The project will help Manitoba Hydro build a transmission line from Birtle South Station in the Municipality of Prairie View to the Manitoba–Saskatchewan border 46 kilometres northwest. Once completed, the new line will allow up to 215 megawatts of hydroelectricity to flow from the Manitoba Hydro power grid to the SaskPower power grid.
The government said the transmission line would create a more stable energy supply, keep energy rates affordable and help Saskatchewan's efforts to reduce cumulative greenhouse-gas emissions in that province.
"The Government of Canada is proud to be working with Manitoba to support projects that create jobs and improve people's lives across the province. The Birtle Transmission Line will provide the region with reliable and greener energy that will help protect our environment while laying the groundwork for clean economic growth," said Jim Carr, member of Parliament for Winnipeg South Centre, on behalf of Catherine McKenna, minister of infrastructure and communities.
The Government of Canada is investing more than $18.7 million, and the government of Manitoba is contributing more than $42 million in this project through the Green Infrastructure Stream of the Investing in Canada Plan.
"The Province of Manitoba has one of the cleanest electricity grids in Canada and the world with over 99 per cent of our electricity generated from clean, renewable sources," said Central Services Minister Reg Helwer. "The Made-in-Manitoba Climate and Green Plan is good not only for Manitoba but for Canada and globally."

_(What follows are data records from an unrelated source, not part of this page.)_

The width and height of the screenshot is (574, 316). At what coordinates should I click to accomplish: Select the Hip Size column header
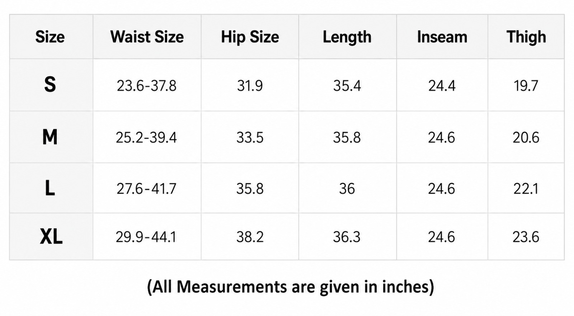pos(250,37)
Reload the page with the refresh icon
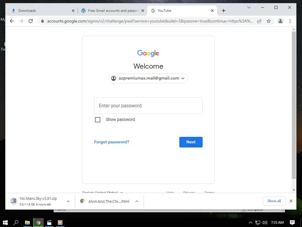Screen dimensions: 302x227 click(31, 21)
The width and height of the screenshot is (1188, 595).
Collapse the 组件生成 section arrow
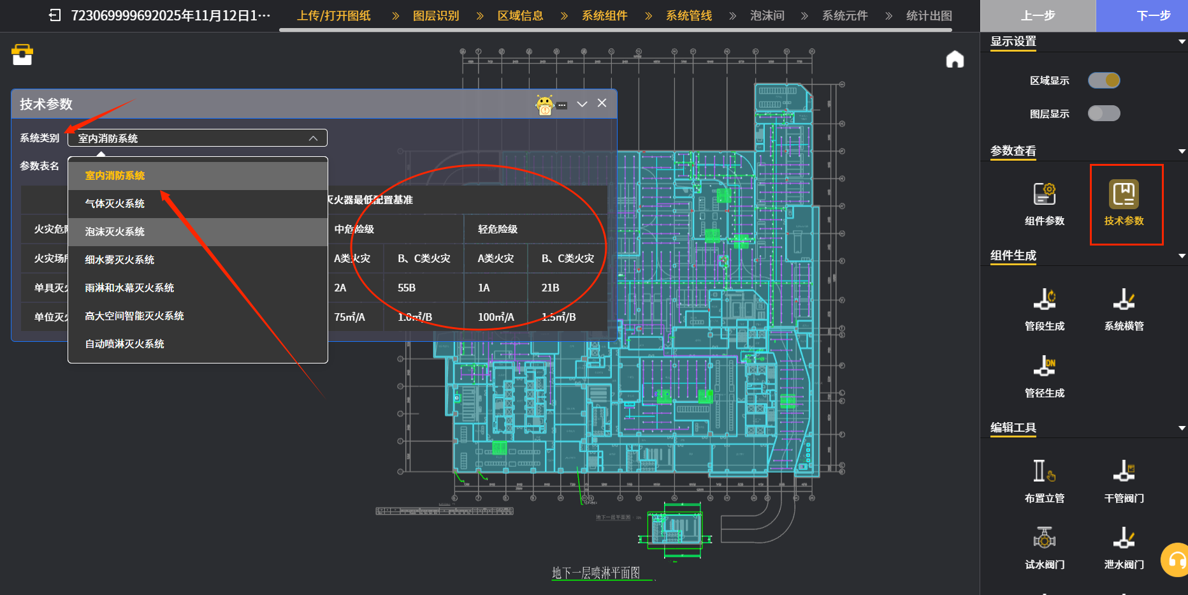[x=1182, y=256]
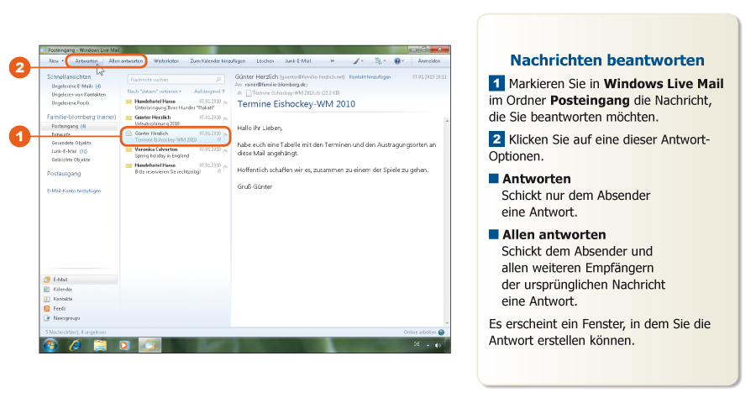
Task: Open the 'Nach Datum sortieren' dropdown
Action: 155,91
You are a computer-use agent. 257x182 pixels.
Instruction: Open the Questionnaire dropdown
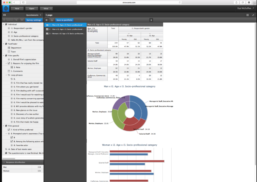click(x=33, y=15)
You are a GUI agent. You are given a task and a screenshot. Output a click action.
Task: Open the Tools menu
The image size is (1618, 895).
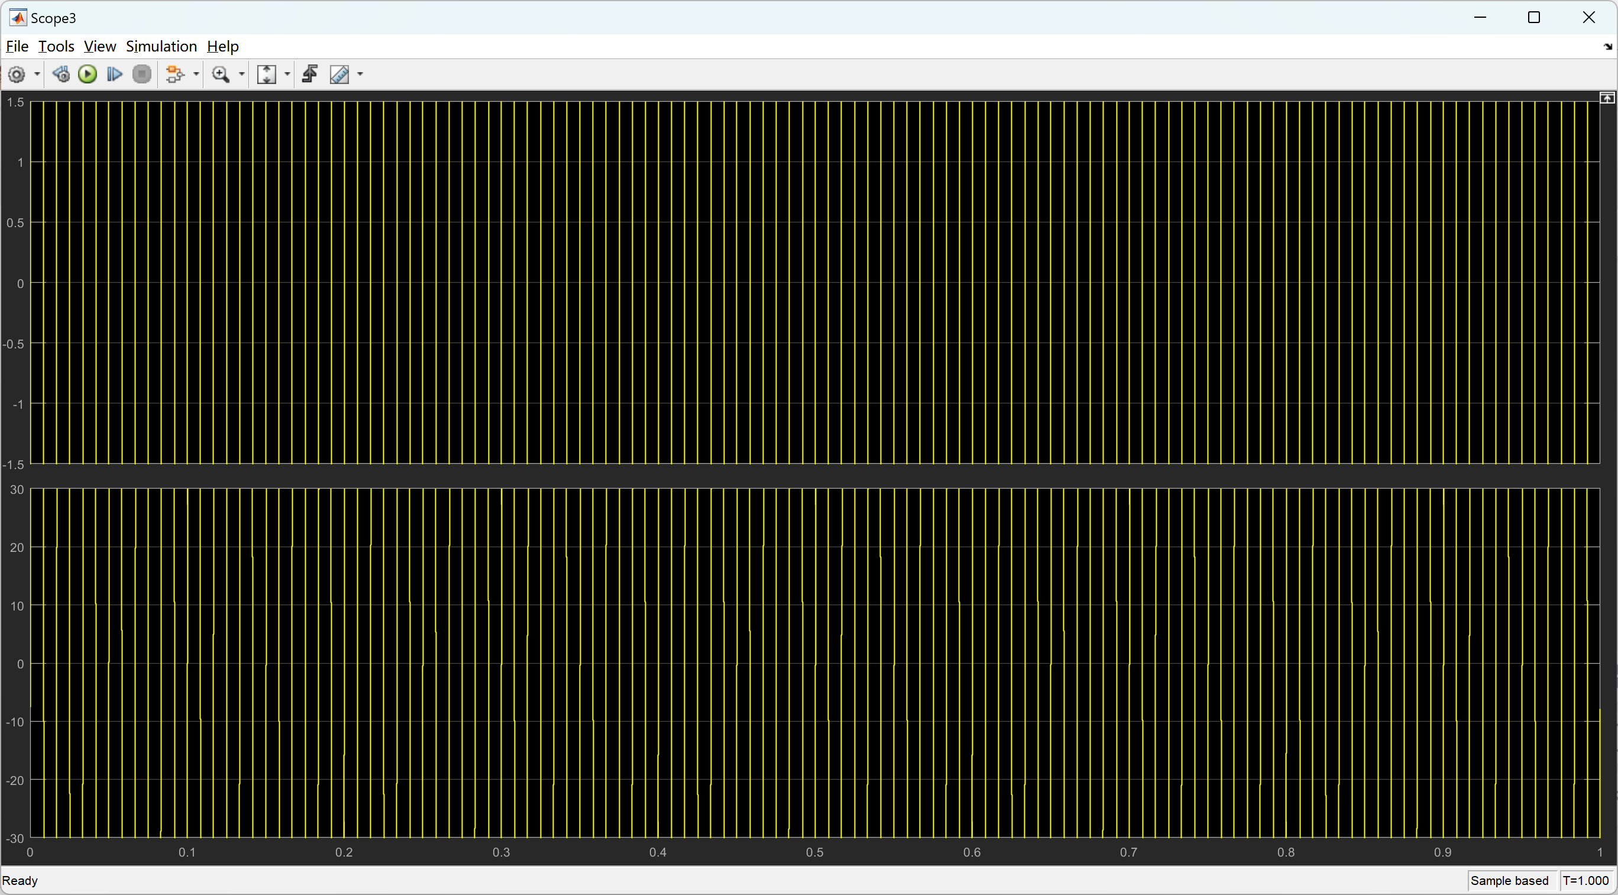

Jay Grewal, president, and CEO of Manitoba Hydro said the funding is a great example of co-operation between the provincial and federal governments.
"We are very pleased that Manitoba Hydro's Birtle Transmission Project is among the first projects to receive funding under the Canada Infrastructure Program, and we would like to thank both levels of governments for recognizing the importance of the project as we strengthen ties with our neighbours in Saskatchewan," said Grewal.
A spokesperson for Manitoba Hydro said it’s too early to say how many jobs will be created during construction, as final contracts have not yet been awarded.